[Records from a dataset]
'''

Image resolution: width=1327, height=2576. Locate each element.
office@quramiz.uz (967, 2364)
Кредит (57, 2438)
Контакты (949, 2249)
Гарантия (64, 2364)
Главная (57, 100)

'''

● **WHAT YOU SHOULD DO**
In full and without changes, copy the entries above.

● **REPLY**
Image resolution: width=1327, height=2576. Locate each element.
office@quramiz.uz (967, 2364)
Кредит (57, 2438)
Контакты (949, 2249)
Гарантия (64, 2364)
Главная (57, 100)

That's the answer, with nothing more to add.